CMS board members hope to involve city, county, and town leaders in a discussion about re-drawing school boundaries.  To kick that off, they invited their fellow elected officials to hear about the area’s changing demographics Tuesday, but only a handful showed up.

The few who came said a county meeting and city council debate waylaid their colleagues.  They along with a couple hundred curious members of the public heard a lot of numbers from UNC Chapel Hill demographer James Johnson. 

CMS is already what’s called a majority-minority school district with white students only making up a third of the district.  Johnson said CMS’s complexion is changing, but the district hasn’t seen anything yet.

“When I talk about the browning of America, I’m talking about the source of growth in your population, in your community.  That’s what’s going to transform your society.  That’s what’s going to transform your school system,” said Johnson. 

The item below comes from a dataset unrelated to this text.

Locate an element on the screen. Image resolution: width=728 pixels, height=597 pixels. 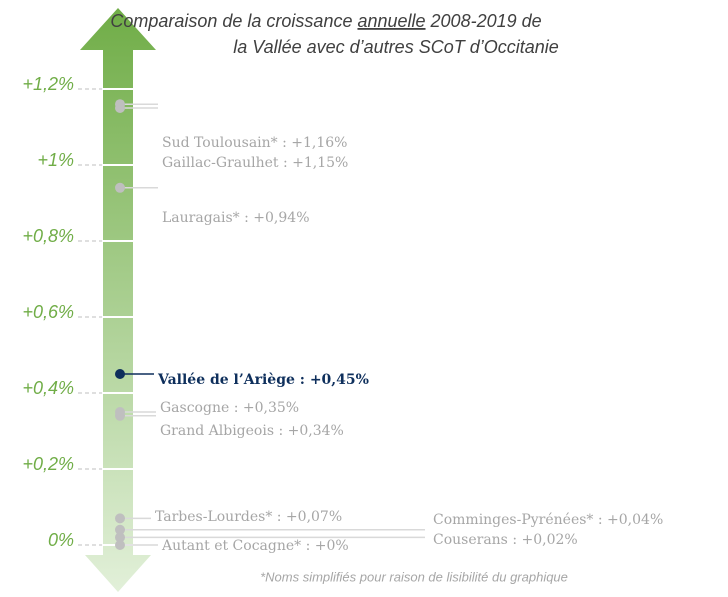
point-label: Grand Albigeois : +0,34% is located at coordinates (252, 431).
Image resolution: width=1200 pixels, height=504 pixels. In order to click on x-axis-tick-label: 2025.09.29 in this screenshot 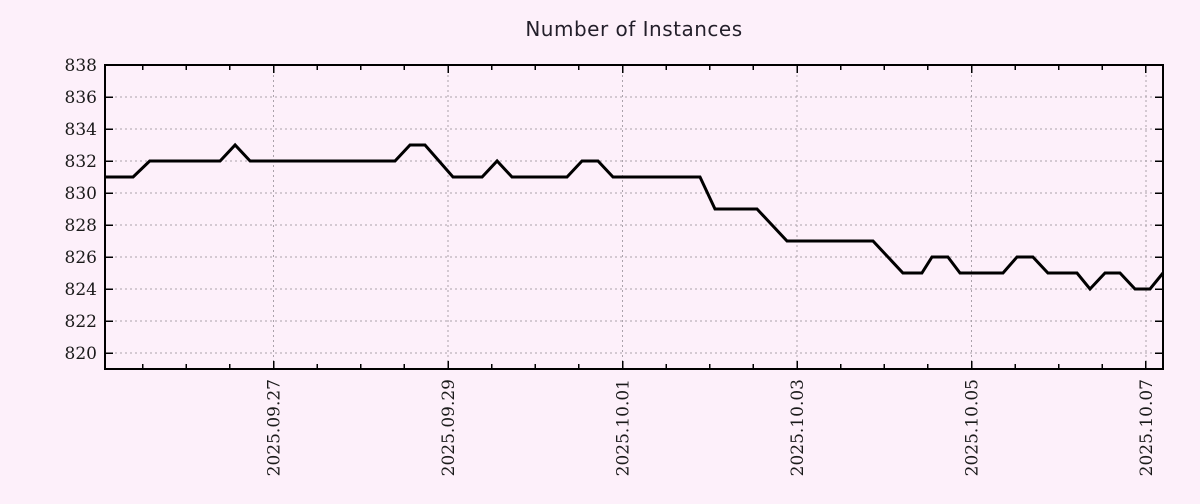, I will do `click(449, 428)`.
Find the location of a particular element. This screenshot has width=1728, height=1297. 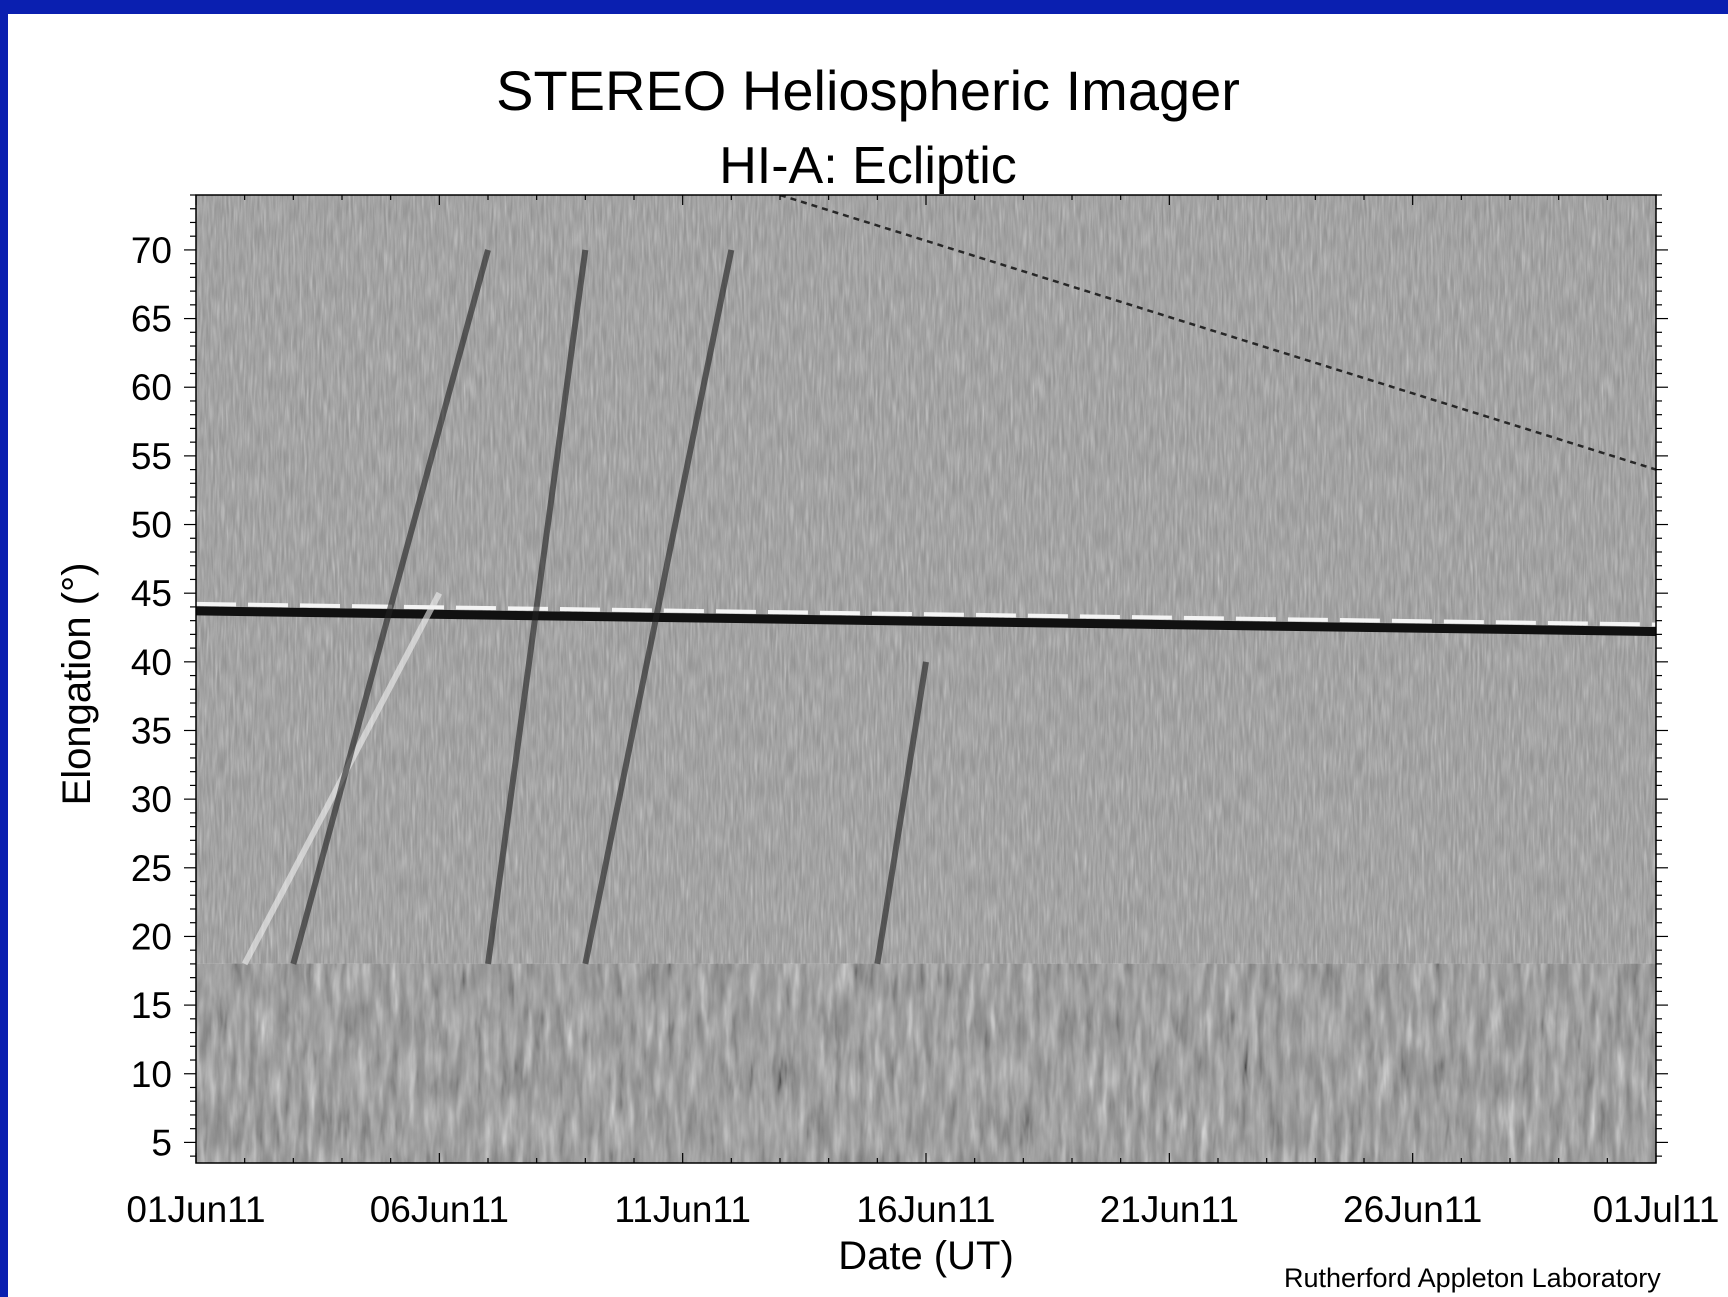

Between 2000 and 2010, he said, Mecklenburg County grew by nearly a third, with 82 percent of that growth non-white, and about 30 percent Hispanic. 

“We know where the next generation of kids will come from,” said Johnson.    

That’s why, he said, this region can’t afford to leave behind Hispanic and African-American students. After all, he pointed out, Mecklenburg County doesn’t just need an educated workforce to compete with Cabarrus and Union Counties, but to compete against whole other countries. He suggested CMS use what he called “competitive collaboration” to gain support for changes to ensure minority and low-income students get a good education.

“This is our moment as a community to take charge of this conversation to deliver a student assignment plan that makes sense for our community in 2016-17,” said Superintendent Ann Clark.   

Many board members have said they want a plan that makes diversity in schools a priority. They say there’s a way to do that without a return to busing. The school board hopes to have guidelines for re-drawing school boundaries by February. 

Proposed Changes For Expanding Magnet Programs

At the CMS board meeting later on Tuesday evening, Clark told the board she doesn’t want to eliminate shuttle stops for magnet schools altogether. Rather, keep some in place where there’s a critical mass that would use them. Several parents had urged the district to keep them. 

No one spoke about the plan to expand magnet schools next year during the public comment portion of the meeting, though a couple dozen people held up signs urging the board to open a Montessori high school.  The board will take further comment on the magnet plan and other changes on November 10th, the same night the board votes on them.